I would like that when an exception occurs that I haven't explicitly handled, it should throw a JobExecutionException, so that I can log it in the 'parent' application. I have wrapped my code in a try catch, and have thrown the JobExecutionException, but now where to handle it?
I don't call the execute method anywhere, that is handled by Quartz (on a separate thread). So, how do I handle that error when it occurs. I don't really want to swallow the error in the Job
I solved this problem by using a base class to catch all the exceptions:
public abstract class JobBase : IJob
{
protected JobBase()
{
}
public abstract void ExecuteJob(JobExecutionContext context);
public void Execute(JobExecutionContext context)
{
string logSource = context.JobDetail.FullName;
try
{
ExecuteJob(context);
}
catch (Exception e)
{
// Log exception
}
}
}
Your Job class should like this:
public class SomeJob : JobBase
{
public SomeJob()
{
}
public override void ExecuteJob(JobExecutionContext context)
{
// Do the actual job here
}
}
Typically you would set up the execute method of your job as follows:
try
{
// the work you want to do goes here
}
catch (ExceptionTypeYouWantToHandle1 ex1)
{
// handle exception
}
catch (ExceptionTypeYouWantToHandle2 ex2)
{
// handle exception
}
// and so on
catch (Exception ex)
{
// something really unexpected happened, so give up
throw new JobExecutionException("Something awful happened", ex, false); // or set to true if you want to refire
}
At this point the scheduler itself will log the exception to wherever it is logging (based on the configuration).

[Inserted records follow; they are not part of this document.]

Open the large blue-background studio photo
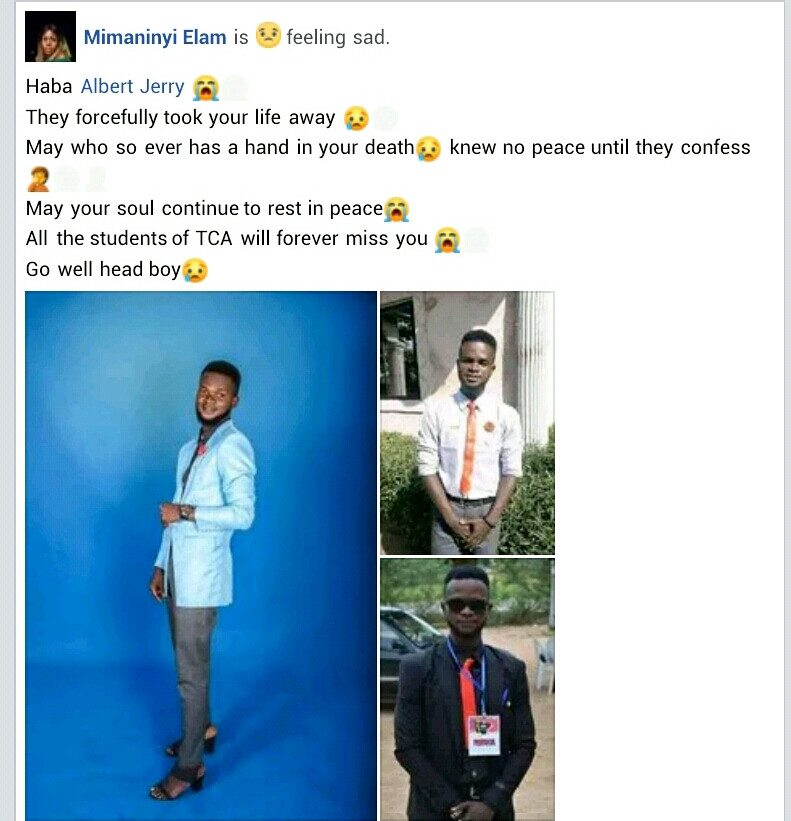Image resolution: width=791 pixels, height=821 pixels. [x=201, y=556]
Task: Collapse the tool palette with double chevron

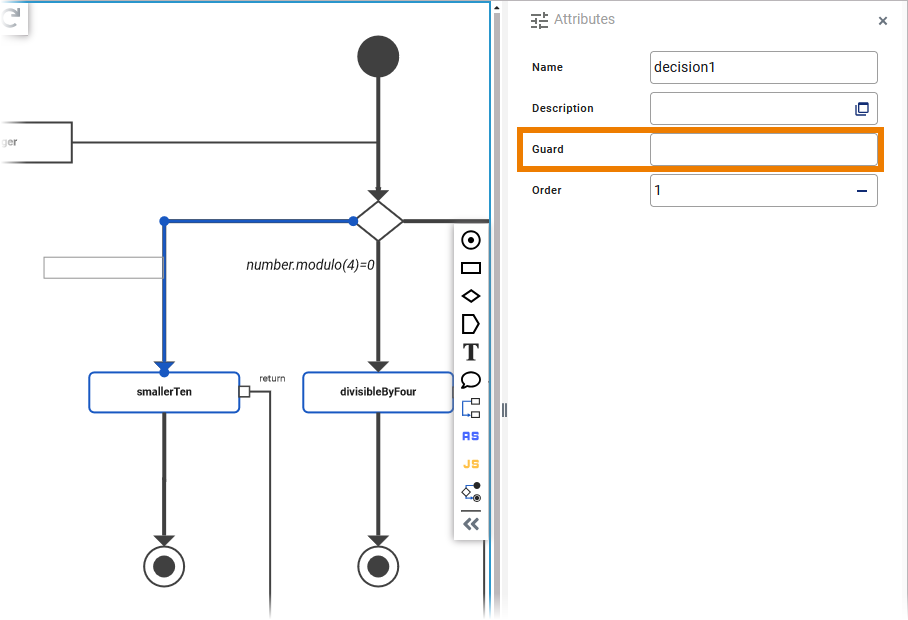Action: pos(471,524)
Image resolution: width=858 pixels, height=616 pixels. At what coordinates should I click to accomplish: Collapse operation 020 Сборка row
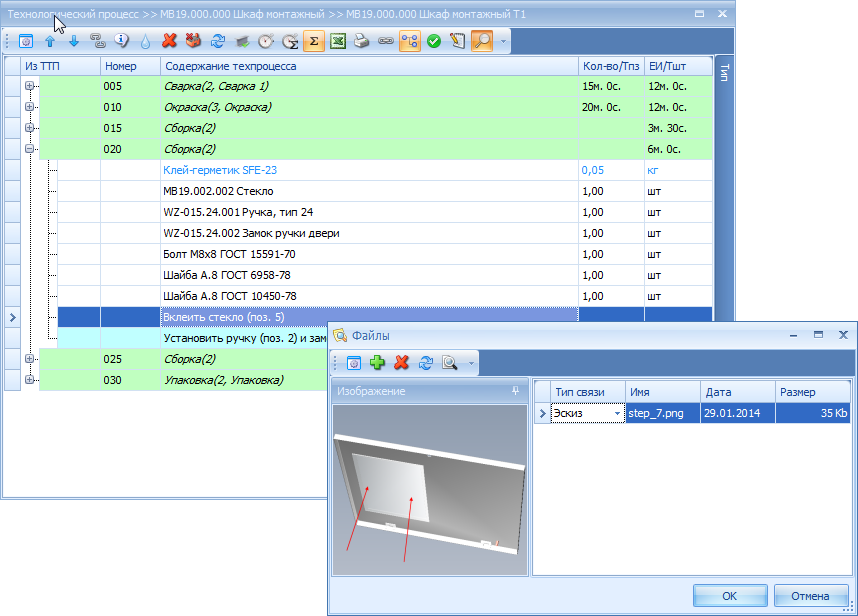tap(30, 149)
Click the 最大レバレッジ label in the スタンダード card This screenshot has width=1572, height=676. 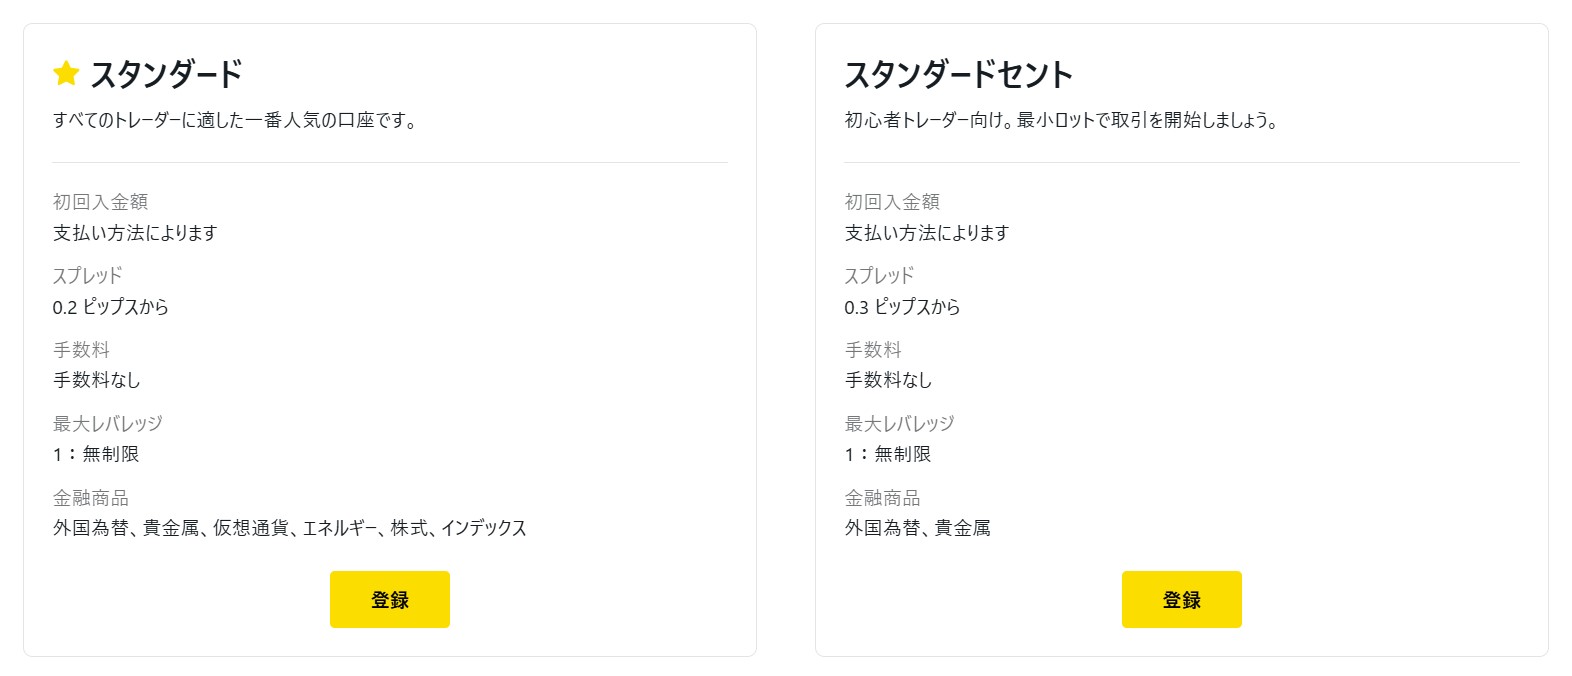tap(107, 423)
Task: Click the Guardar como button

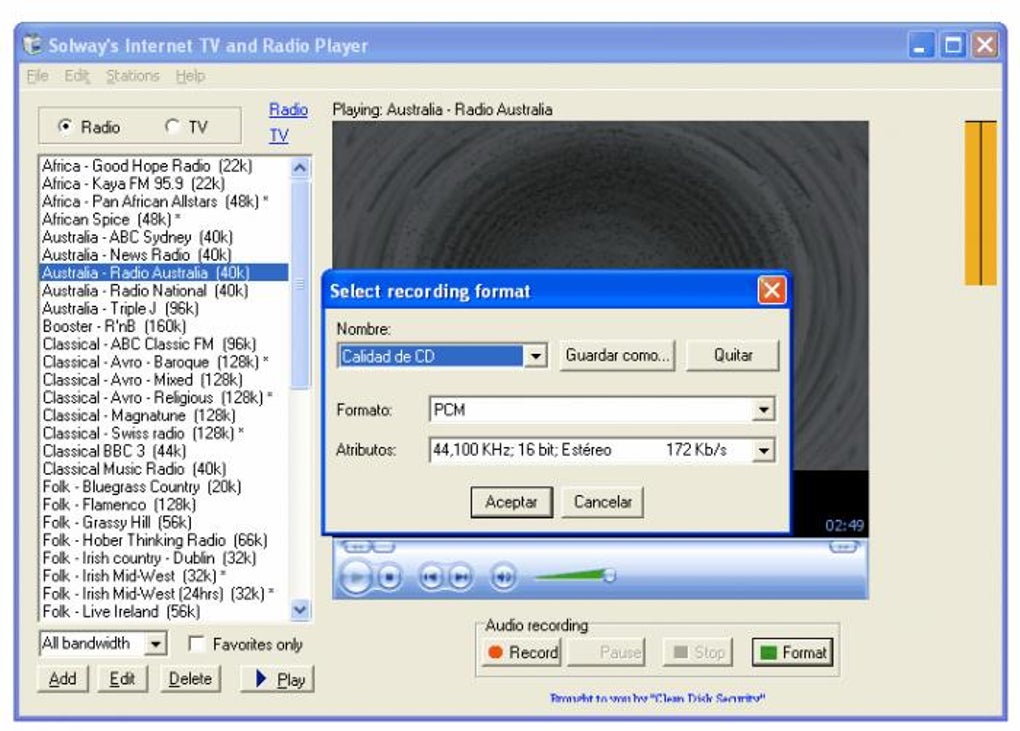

As already mentioned, the correct way to "detect" JobExecutionException's on a global level is to implement and register an IJobListener and check if the JobExecutionException parameter in the JobWasExecuted() method is != null.
However, the problem I had (and judging from the additional comment of the OP, he faced this too) was that Quartz did not handle the JobExecutionException (as it should) which resulted in an unhandled exception killing the application.
So far, I was using the precompiled DLL from the Quartz.NET 2.0.1 release (.NET3.5) package. To get to the bottom of the problem, i referenced the Quartz project/sourcecode and to my astonishment it was suddenly working?!
As a point of interest, this is the Quartz library code that executes the IJob and handles the JobExecutionException:
try {
if (log.IsDebugEnabled) {
log.Debug("Calling Execute on job " + jobDetail.Key);
}
job.Execute(jec);
endTime = SystemTime.UtcNow();
} catch (JobExecutionException jee) {
endTime = SystemTime.UtcNow();
jobExEx = jee;
log.Info(string.Format(CultureInfo.InvariantCulture, "Job {0} threw a JobExecutionException: ", jobDetail.Key), jobExEx);
} catch (Exception e) {
// other stuff here...
}
The next thing was to reference my freshly compiled DLL direcly and this was working as well. Sadly i can't tell you why this works and i currently don't have any time to get into it any further, but maybe this helps someone. Maybe some else can confirm this and even contribute an explanation. It may have something to do with different target platforms (x86/64bit)?